Excerpt to read.

══════════════════════════════

Breaking Up Is Hard to Do

Last week I met with Helen, a clinical investigator program radiology resident from our department, about her research (shout out to Dr Laurent Milot’s research group). When discussing predictors and outcomes for her retrospective study it was suggested that some continuous variables be broken up into levels or categories based on given cut-points. This practice is often encountered in the world of medical research. The main reason? People in the medical community find it easier to understand results that are expressed as proportions, odds ratio, or relative risk. When working with continuous variables we end up talking about parameter estimates / beta weights and such – not as “reader friendly”. 

Unfortunately, as Neil Sedaka sang about in his famous song Breaking Up Is Hard to Do, by breaking up continuous variables you pay a stiff penalty when it comes to your ability to describe the relationship that you are interested in and the sample size requirements (see loss of power) of your study.

You are now a newly minted research scientist (need a refresher? See Pocket Protector) and are interested in discovering relationships among variables or between predictors and outcomes. The more accurate your findings the better the description of the relationships and the better the interpretation/ conclusions you can make.The bottom line is that dichotomizing/ categorizing a continuous measure will result in loss of information. Essentially, the “signal” which is the information captured by your measure will be reduced by categorization and, therefore, when you perform a statistical test that compares this signal to the “noise” or error of the model (observed differences between your patients for example) you will find yourself at a disadvantage (loss of power)David Streiner (great author and great guy!) gives a more complete explanation in one of his papers.

══════════════════════════════

Problems to solve.
A. From the post on categorizing continuous variables, reproduce the passage starting with "Unfortunately, as Neil" and going on through "power) of your study.".
B. Decide whether each statement below agrees with the post on categorizing continuous variables. For each, answer yes or no and quote the words of the post that settle it.
(i) Helen is a radiology resident in the clinical investigator program.
(ii) Results stated in terms of parameter estimates or beta weights are described as reader friendly.
(iii) Categorizing a continuous measure leads to a loss of information.

[Saved data entries]
══════════════════════════════

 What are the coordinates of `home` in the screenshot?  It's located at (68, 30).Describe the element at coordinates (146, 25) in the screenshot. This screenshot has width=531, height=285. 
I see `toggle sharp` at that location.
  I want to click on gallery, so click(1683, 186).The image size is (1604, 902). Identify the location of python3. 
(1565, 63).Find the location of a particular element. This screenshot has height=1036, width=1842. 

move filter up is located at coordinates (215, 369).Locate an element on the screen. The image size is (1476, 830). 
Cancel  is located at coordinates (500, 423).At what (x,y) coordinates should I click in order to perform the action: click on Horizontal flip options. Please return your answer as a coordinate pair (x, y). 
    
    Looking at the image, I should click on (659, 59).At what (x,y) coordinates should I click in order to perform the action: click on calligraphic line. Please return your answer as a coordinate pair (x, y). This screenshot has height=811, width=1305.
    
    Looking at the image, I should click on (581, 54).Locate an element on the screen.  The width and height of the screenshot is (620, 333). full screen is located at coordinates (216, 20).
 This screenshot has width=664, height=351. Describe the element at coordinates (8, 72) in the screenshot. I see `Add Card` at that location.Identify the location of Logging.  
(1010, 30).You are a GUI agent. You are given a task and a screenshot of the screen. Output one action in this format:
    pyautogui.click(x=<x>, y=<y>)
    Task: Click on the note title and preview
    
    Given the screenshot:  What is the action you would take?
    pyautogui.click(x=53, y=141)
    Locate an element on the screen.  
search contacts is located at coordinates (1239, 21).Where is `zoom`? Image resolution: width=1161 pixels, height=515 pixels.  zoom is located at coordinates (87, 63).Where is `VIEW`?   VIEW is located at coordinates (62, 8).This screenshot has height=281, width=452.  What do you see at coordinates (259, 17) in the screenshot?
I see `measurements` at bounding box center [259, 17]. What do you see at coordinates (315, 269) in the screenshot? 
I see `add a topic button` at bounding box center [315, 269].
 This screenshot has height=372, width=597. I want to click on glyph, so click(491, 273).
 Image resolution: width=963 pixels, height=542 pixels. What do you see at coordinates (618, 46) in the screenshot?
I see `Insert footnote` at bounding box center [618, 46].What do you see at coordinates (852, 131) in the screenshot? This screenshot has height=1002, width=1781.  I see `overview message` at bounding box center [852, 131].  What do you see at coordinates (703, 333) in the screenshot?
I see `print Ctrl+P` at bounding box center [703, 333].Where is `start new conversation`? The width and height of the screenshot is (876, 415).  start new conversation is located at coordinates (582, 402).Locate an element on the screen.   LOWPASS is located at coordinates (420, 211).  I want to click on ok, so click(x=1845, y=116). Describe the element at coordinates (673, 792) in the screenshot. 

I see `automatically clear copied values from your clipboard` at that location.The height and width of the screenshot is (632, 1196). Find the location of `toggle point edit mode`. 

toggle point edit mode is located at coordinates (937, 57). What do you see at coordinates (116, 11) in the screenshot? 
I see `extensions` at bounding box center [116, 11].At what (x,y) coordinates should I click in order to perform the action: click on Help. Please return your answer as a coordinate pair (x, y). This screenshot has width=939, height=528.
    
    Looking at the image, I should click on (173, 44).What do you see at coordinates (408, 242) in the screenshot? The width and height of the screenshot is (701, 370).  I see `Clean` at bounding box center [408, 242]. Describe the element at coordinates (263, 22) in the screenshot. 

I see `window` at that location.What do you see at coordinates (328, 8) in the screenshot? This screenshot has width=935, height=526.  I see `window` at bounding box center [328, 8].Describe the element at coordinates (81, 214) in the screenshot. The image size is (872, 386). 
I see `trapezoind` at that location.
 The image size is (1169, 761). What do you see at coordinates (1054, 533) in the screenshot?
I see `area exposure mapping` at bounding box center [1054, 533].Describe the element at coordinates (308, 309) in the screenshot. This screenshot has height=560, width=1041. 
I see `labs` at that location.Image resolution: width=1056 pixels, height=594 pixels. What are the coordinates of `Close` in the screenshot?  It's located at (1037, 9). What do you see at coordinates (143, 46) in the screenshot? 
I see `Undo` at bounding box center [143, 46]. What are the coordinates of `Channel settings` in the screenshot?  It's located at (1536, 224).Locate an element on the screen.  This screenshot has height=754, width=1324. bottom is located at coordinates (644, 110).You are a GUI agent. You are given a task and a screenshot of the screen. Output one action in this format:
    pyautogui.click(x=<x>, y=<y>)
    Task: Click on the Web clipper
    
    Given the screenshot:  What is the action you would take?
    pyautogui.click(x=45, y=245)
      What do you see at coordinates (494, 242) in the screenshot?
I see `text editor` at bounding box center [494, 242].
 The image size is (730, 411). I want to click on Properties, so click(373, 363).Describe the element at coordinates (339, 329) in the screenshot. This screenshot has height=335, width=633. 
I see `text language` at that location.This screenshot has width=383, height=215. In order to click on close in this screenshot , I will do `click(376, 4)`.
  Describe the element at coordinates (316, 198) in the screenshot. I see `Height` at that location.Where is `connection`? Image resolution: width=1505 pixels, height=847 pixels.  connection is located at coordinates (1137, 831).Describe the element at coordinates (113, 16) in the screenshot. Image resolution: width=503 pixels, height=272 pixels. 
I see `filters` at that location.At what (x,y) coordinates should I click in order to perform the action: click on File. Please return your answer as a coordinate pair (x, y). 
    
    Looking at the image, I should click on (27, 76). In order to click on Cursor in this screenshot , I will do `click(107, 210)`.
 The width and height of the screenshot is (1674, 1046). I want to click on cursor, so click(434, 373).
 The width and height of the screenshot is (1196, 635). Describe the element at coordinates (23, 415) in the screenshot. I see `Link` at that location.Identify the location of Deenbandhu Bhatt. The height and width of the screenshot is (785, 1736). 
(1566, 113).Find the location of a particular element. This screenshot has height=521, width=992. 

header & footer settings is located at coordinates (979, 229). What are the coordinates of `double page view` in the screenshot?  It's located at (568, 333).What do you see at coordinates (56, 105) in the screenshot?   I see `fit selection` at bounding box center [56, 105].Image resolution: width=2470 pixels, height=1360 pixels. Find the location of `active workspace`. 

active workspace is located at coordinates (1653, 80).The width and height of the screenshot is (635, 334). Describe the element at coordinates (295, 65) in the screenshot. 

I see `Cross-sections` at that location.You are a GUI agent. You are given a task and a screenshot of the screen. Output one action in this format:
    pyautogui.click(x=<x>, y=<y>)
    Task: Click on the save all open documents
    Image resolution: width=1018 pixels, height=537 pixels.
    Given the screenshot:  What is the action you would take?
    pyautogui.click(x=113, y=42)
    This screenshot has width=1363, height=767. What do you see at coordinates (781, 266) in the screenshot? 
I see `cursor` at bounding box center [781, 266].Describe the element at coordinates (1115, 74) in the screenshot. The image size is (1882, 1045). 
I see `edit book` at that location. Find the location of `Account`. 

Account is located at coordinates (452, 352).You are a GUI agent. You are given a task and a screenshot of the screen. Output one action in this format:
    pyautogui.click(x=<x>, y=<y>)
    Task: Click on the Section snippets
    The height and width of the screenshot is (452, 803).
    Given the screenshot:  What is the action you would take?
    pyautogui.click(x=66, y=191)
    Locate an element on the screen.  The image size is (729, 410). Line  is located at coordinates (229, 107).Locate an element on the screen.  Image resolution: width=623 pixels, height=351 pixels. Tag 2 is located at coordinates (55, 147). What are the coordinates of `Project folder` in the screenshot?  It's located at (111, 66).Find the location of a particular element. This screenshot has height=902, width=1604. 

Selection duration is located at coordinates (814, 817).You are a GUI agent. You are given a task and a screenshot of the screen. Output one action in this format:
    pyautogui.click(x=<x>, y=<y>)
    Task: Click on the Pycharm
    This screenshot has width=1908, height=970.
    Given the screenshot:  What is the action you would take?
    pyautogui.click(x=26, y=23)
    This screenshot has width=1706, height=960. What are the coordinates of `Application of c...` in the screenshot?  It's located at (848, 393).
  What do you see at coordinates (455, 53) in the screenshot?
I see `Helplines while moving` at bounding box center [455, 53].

══════════════════════════════

Answers given.
A.
Unfortunately, as Neil Sedaka sang about in his famous song Breaking Up Is Hard to Do, by breaking up continuous variables you pay a stiff penalty when it comes to your ability to describe the relationship that you are interested in and the sample size requirements (see loss of power) of your study.

B.
(i) Yes: "Helen, a clinical investigator program radiology resident from our department"
(ii) No: "we end up talking about parameter estimates / beta weights and such – not as “reader friendly”"
(iii) Yes: "dichotomizing/ categorizing a continuous measure will result in loss of information"